An operating charity in the Northeast is in the process of implementing a risk-based investment policy for its $30 million endowment. The organization’s seven-member Investment Committee includes individuals with experience at leading securities and investment firms; a majority of the Committee members are graduates of the university that was the organization’s original sponsor and with which it was long affiliated.
In drafting its investment policy statement (IPS), the Committee created a separate section entitled “Risk Tolerance”. In that section, it set forth the following specific risk parameters:
Intergenerational equity was set as a minimum goal, but expansion of the endowment was also viewed as desirable. This meant that the endowment would need at least to keep pace with inflation, while also meeting its annual average spending target of 4.25 percent, net of fees and expenses, into the indefinite future. For this reason, the portfolio would have to have a bias toward equities in order to obtain the potential for future growth.

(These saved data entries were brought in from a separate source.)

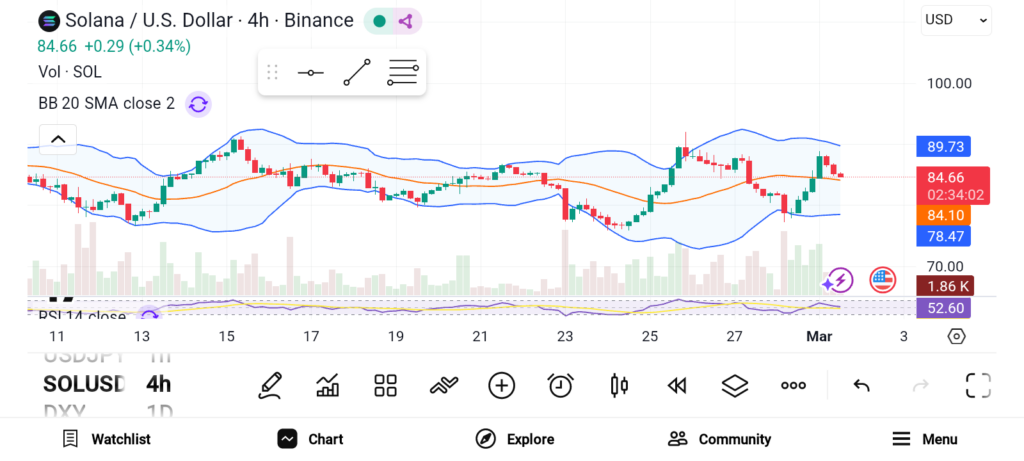
Task: Click the 4h timeframe button
Action: click(158, 384)
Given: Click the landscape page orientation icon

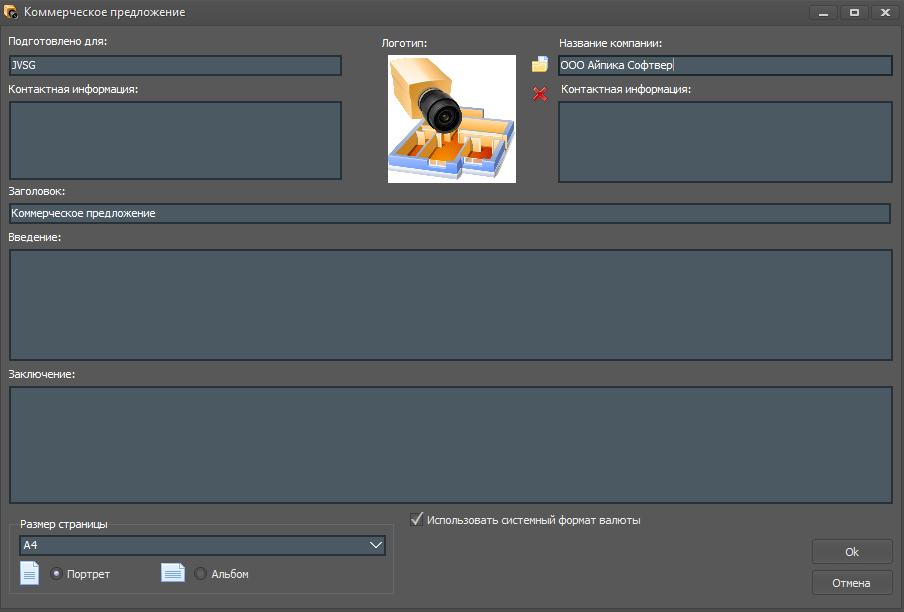Looking at the screenshot, I should (x=173, y=573).
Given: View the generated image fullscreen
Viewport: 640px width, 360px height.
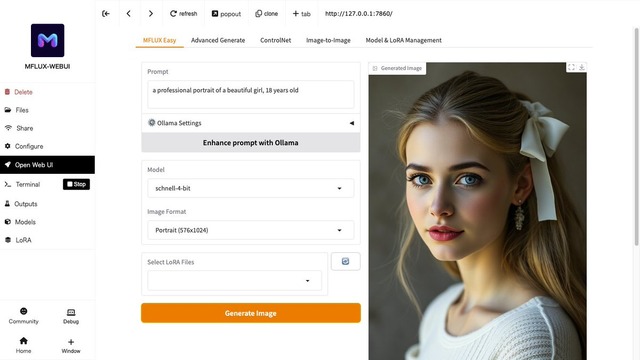Looking at the screenshot, I should (571, 67).
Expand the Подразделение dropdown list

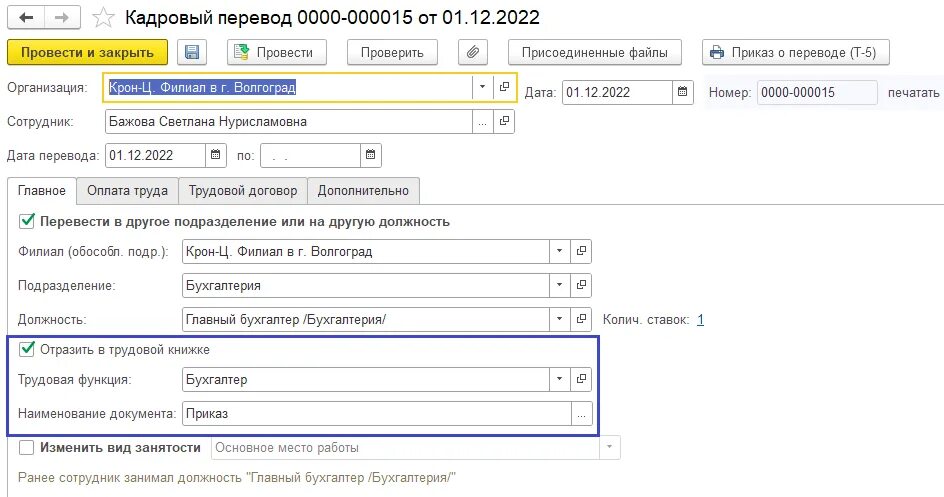[x=559, y=285]

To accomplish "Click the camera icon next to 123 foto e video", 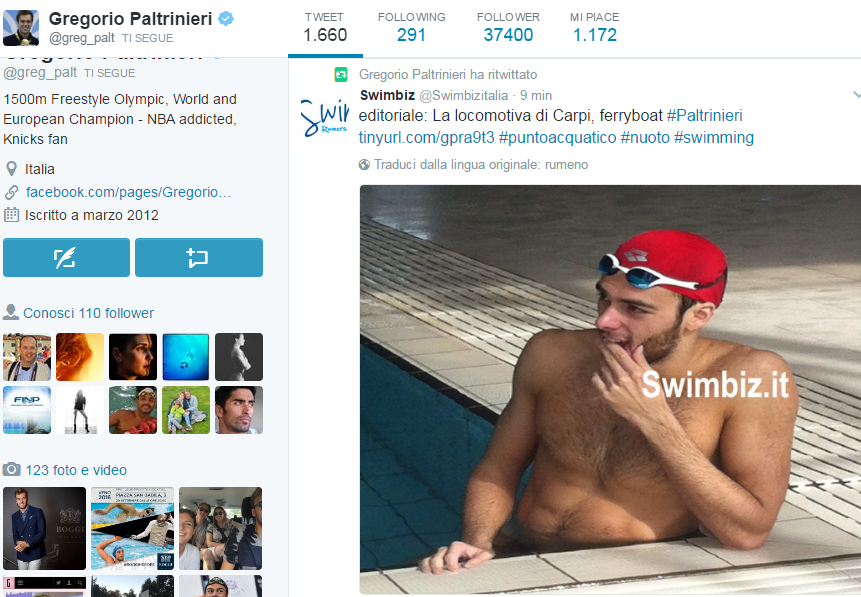I will pos(12,470).
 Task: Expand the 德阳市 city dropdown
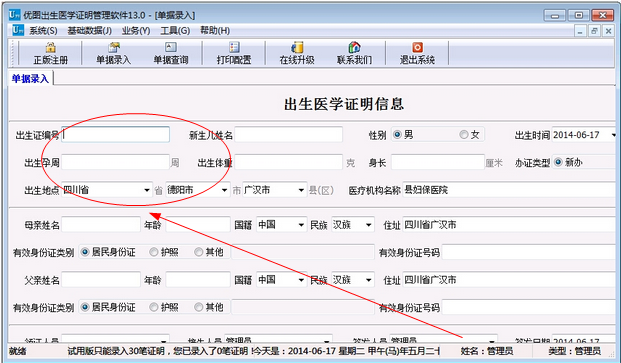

The Committee set a liquidity budget requiring that one year’s targeted spending, or 4.25 percent of the endowment, be retained in “highly liquid, low volatility instruments” on an ongoing basis. While highly illiquid instruments such as private capital limited partnerships could be part of the port- folio, this liquidity budget requirement would take priority.

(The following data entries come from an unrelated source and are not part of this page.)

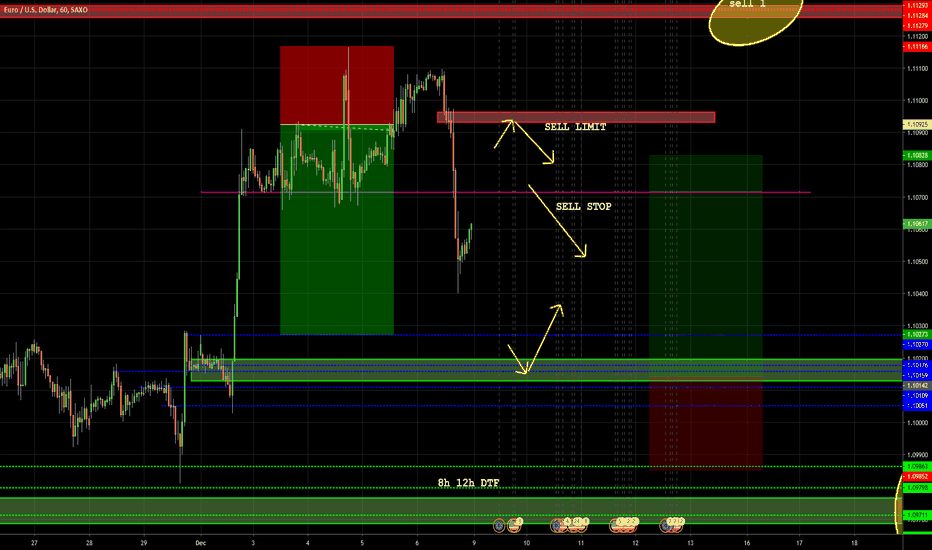Image resolution: width=932 pixels, height=550 pixels.
Task: Open the economic event icon cluster before date 11
Action: click(x=569, y=523)
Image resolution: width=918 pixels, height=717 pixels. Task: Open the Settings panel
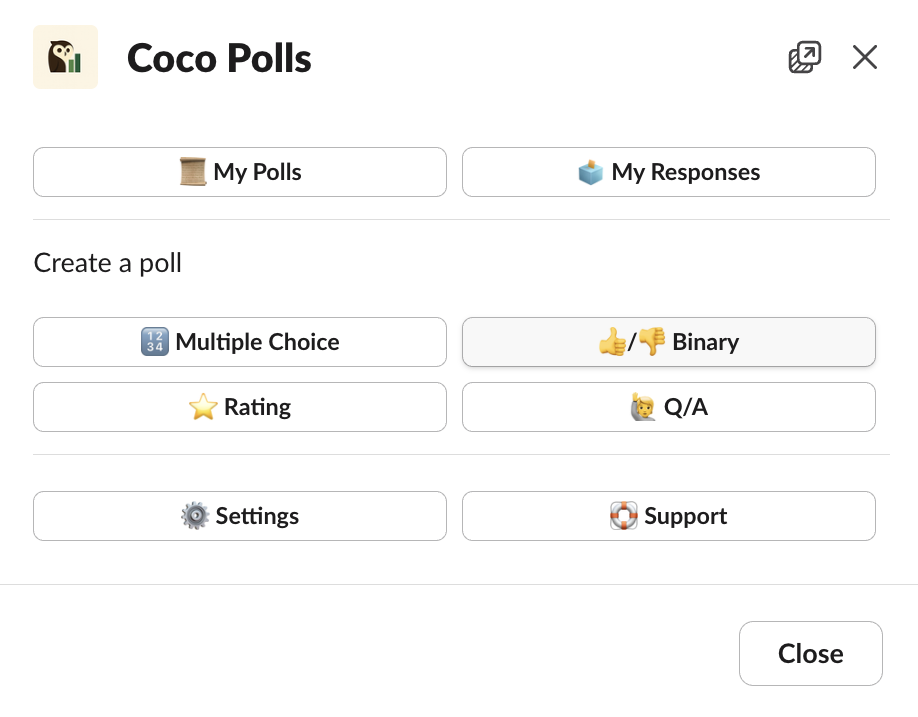tap(240, 516)
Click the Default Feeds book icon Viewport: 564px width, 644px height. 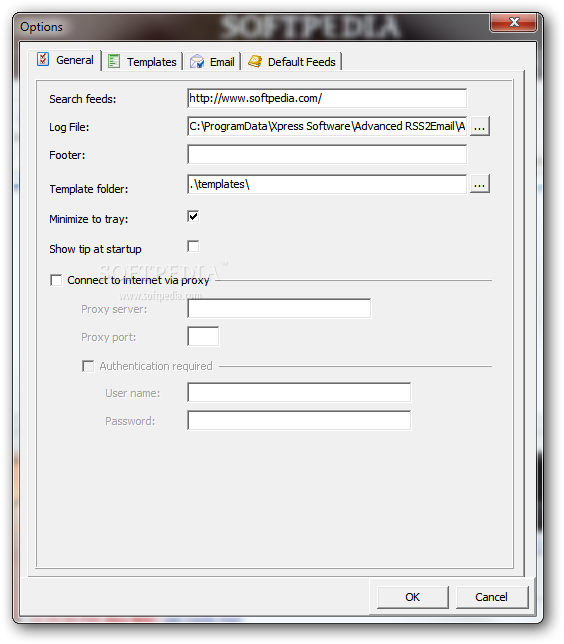tap(255, 61)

Turning to market risk, the IPS required that the portfolio be constructed in such a way that there would be less than a 5 percent probability of an annual drawdown of greater than 10 percent.
With these guidelines as background, the Committee then turned to the question of constructing a portfolio that would meet these criteria. Using a Monte Carlo simulation model, four portfolios were analyzed, with equity allocations ranging from 43 percent of the portfolio to 61 percent, of which private capital allocations ranged from nearly 5 percent to over 14 percent. Fixed income and hedge allocations were also part of these proposed portfolios, as were non-U.S. dollar investments.
When it examined the results of the simulation, the Committee found that none of the portfolios met all of its requirements. The maximum drawdown constraint, in particular, led to a portfolio with an unacceptably low annual return of 6.9 percent, compared with a somewhat looser but still well-diversified portfolio that had a projected annual return of 7.6 percent. Equally relevant, the limited-drawdown portfolio had just a 38.5 percent chance of maintaining intergenerational equity over a 20-year period, while the somewhat looser portfolio’s intergenerational equity likelihood was 54.9 percent.
The Committee decided to concentrate on the looser portfolio, which had a target allocation of 55 percent to public equity, 30 percent to fixed income, and 15 percent to private capital strategies. While the final portfolio construction has not yet been determined, the Committee agrees that the ability to perform this kind of analysis has been crucial in enabling it to construct a portfolio with a greater likelihood of behaving according to the risk prescriptions in the IPS. Further iterations will be necessary for the Committee to reach a final decision, and the parameters of the resulting portfolio will be recorded in the IPS when it is adopted by the Board.